Specificity of Fusiform Face Area (Area FF):

• Confirmed fusiform activation specifically linked to face perception, ruling out general processes related to visual attention or categorization.

• Area FF responded to various face stimuli including different orientations and appearances, showing generalization to face perception.

• Responded more strongly to faces despite external features (like hair) being concealed, indicating involvement in face recognition over general head recognition.

Variability and Localization of Area FF:

• Test-retest reliability observed within subjects across multiple sessions, indicating consistency in within-subject results.

• Area FF mostly found in the fusiform gyrus or adjacent cortical areas in right-handed subjects.

• More activation in the right than left fusiform, consistent with earlier studies.

• Variation observed across individuals might reflect actual individual differences in the fusiform face area's localization.

Comparison with Other Brain Areas:

• Additional activation observed in the middle temporal gyrus/STS for some subjects but not consistently across all.

• Comparison to macaque studies suggests the homology of human fusiform activation to inferotemporal regions involved in face perception.

Implications and Conclusions:

• Establishes the existence of a fusiform region specifically responsive to faces, distinct from general object processing areas.

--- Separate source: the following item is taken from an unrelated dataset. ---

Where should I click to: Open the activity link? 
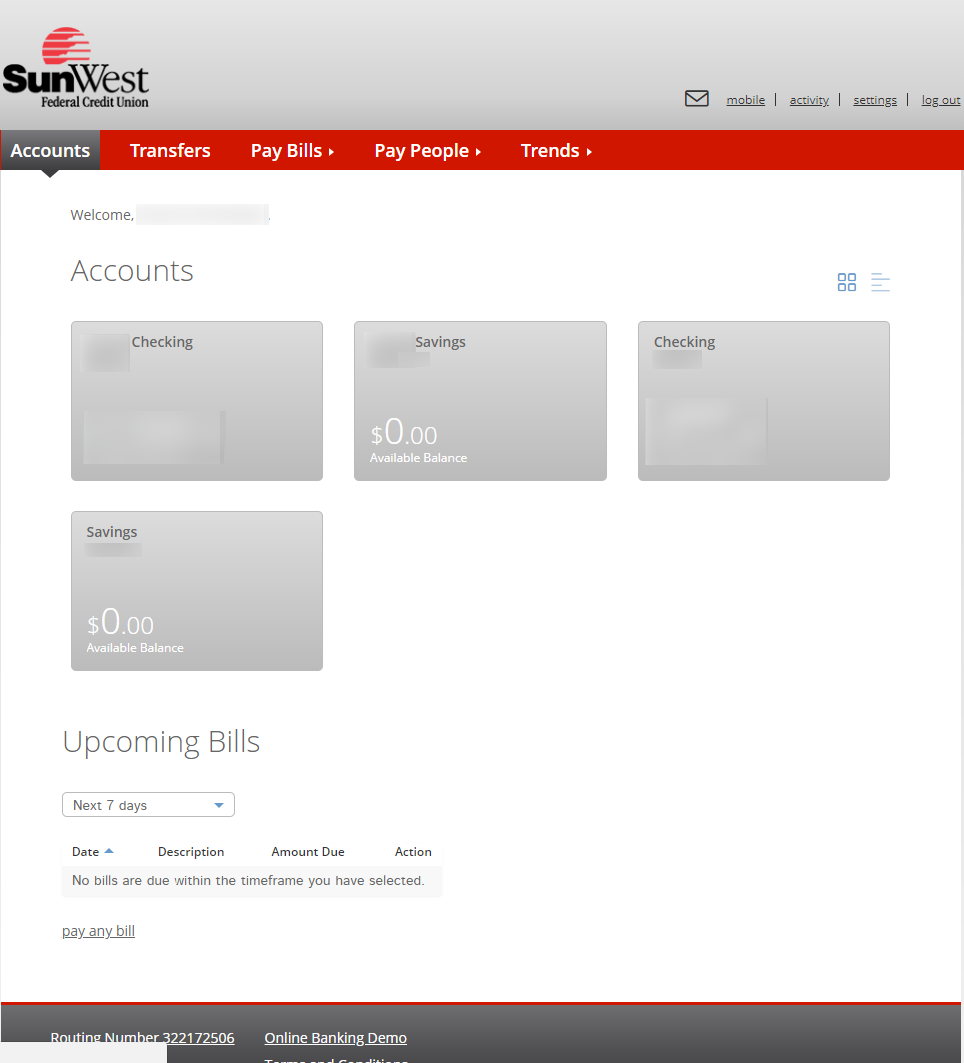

• Demonstrates cortical specialization through testing the responsiveness of the same cortex region to various stimuli.

• Suggests the need for distinct computational processes for face recognition compared to other objects.

• Opens avenues for future studies to explore holistic processing in face recognition compared to other stimuli and the role of visual experience in the development of specialized cortical modules like area FF.